L’evangelista, fino a questo momento, ha espresso chiaramente che Gesù è il Messia tanto atteso da Israele, il cui riscontro si ha non sono nella qualità e autorevolezza della sua predicazione, ma anche nelle opere che compie: prima tra tutte la liberazione dal male, attraverso guarigioni ed esorcismi.
Il brano che oggi analizzeremo, si situa all’interno di un’aspra constatazione di Gesù: quella di vedere i farisei chiusi alla novità di Dio, tanto in quella proposta in Giovanni Battista, come nella sua persona. Leggiamo:

Io vi dico: fra i nati da donna non vi è alcuno più grande di Giovanni, ma il più piccolo nel regno di Dio è più grande di lui.

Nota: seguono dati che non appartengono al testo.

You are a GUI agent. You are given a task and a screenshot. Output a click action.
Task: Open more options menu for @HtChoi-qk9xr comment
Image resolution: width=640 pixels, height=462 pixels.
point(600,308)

Tutto il popolo che lo ascoltava, e anche i pubblicani, ricevendo il battesimo di Giovanni, hanno riconosciuto che Dio è giusto. Ma i farisei e i dottori della Legge, non facendosi battezzare da lui, hanno reso vano il disegno di Dio su di loro.
A chi dunque posso paragonare la gente di questa generazione? A chi è simile? È simile a bambini che, seduti in piazza, gridano gli uni agli altri così:
“Vi abbiamo suonato il flauto e non avete ballato,
abbiamo cantato un lamento e non avete pianto!”.
È venuto infatti Giovanni il Battista, che non mangia pane e non beve vino, e voi dite: “È indemoniato”. È venuto il Figlio dell’uomo, che mangia e beve, e voi dite: “Ecco un mangione e un beone, un amico di pubblicani e di peccatori!”. Ma la Sapienza è stata riconosciuta giusta da tutti i suoi figli” (Lc 7,28-35).

L’abbiamo già detto più volte, e lo ripetiamo: ogni polemica e rimprovero di Gesù verso le autorità religiose della sua epoca, non erano finalizzate a una critica fine a se stessa, ma a generare in essi un dinamismo interiore, tale da condurli alla verità della sua persona, e quindi alla fede per ottenere la salvezza.
È, dunque, all’interno di questa polemica che si situa l’invito a cena che Simone il fariseo fa a Gesù.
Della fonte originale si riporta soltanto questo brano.